Ernie Dimler opening the Maryland Glass Corporation Room at the Bromoseltzer Arts Tower (photo by Greg Cundiff)

In the course of building his collection, Ernie has become part archiologist, part historian, and part businessman. Collecting for Dimler is not simply an ongoing tour of yardsales, flea markets, second hand stores. The role dumpster diving plays in his efforts isn’t quite clear. That is likely because consumers haven’t been tossing Bromo bottles into the trash for decades. Ask Ernie about a dig at a trash pit and he will regale you with tales of – well, would adventure be the right word?

The best way to get an idea of how Ernie works is to drop by the Bromoseltzer Arts Tower on just about any given Saturday and have a chat.

Display case in the Maryland Glass Corportation Room (Photo by Greg Cundiff)
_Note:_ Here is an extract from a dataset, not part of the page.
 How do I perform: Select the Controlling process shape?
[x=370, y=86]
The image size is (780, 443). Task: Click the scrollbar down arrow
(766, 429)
The Maryland Glass Room is more than a few bottles on a shelf. The collection includes a variety of Maryland Glass bottle applications. Blue bottles are more than something pretty to look at. Highlighting more than glass, the museum also houses the business papers of Maryland Glass Corporation, Bromoseltzer memorabilia, and photgraphs and artifacts opening a window into the daily lives of the company and people who worked there.